It is Tuesday, November 21st. I am writing this post a day early – in the SUN, while savoring some delicious Hershey’s chocolate – because we leave tomorrow for our Thanksgiving holiday. What a treat. All of it. The chocolate, the sun, and the knowledge that a few days off are in store (and lots of delicious food, and the mixed adventures of family time).
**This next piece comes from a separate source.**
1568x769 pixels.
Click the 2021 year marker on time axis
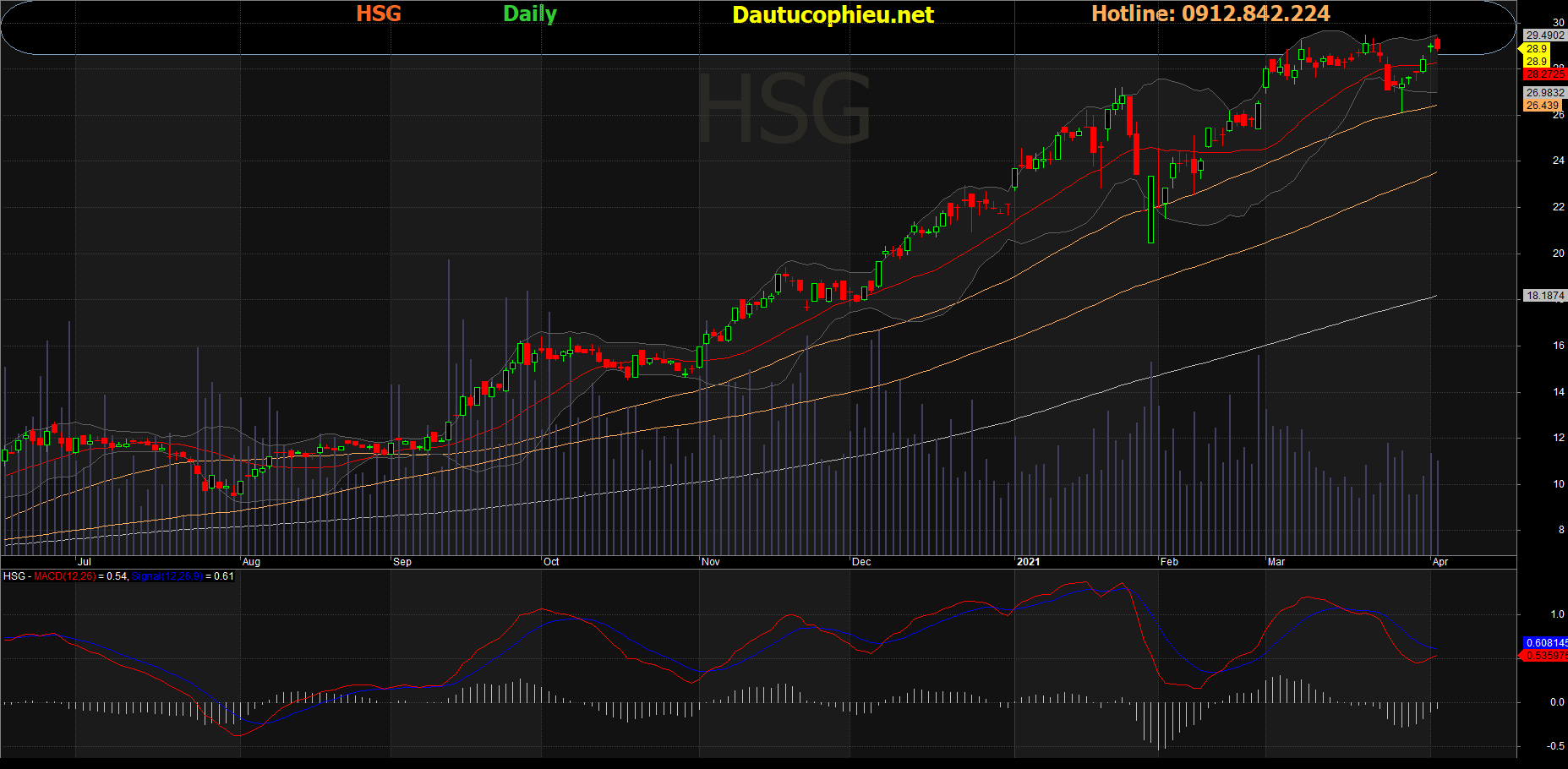(x=1028, y=562)
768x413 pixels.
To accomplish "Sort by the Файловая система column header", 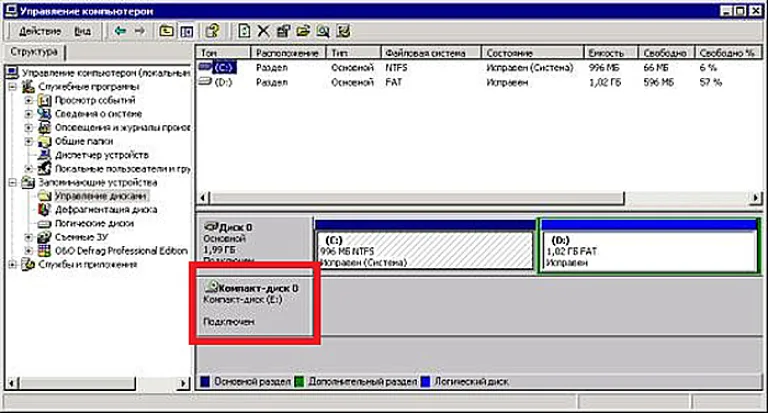I will coord(431,52).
The theme of today’s post is travel because, for one, I am craving a trip somewhere (I almost always am), and, secondly, because I discovered some old travel journals here the other week. One of my specialties at the warehouse, as you may previously have read, is going through boxes of books. It was probably deemed a specialty because no one else wanted to do it – it’s quite dusty and involves a lot of redundant activity - but I really sort of enjoy it once I get into it. Often, the box contents are lackluster: old hardbacks or paperbacks no one is ever going to read. Sometimes, they are nice leather-bound volumes that end up in the office I built for myself out of bookshelves, to be lotted and sold in future auctions; they are beautiful decorative items. But the things that get me the most excited when I find them, the ones that I put aside to pour over when the warehouse is a little bit less busy and I can concentrate on creative endeavors, are the more personal books. The old notebooks, or schoolbooks, or the books with beautiful inscriptions in their front pages, are the ones that speak to me. An entire life’s travels came out of a box last week: recorded recollections, in journals of many shapes and sizes, that spanned many continents and more years. Somehow, they ended up on our doorstep.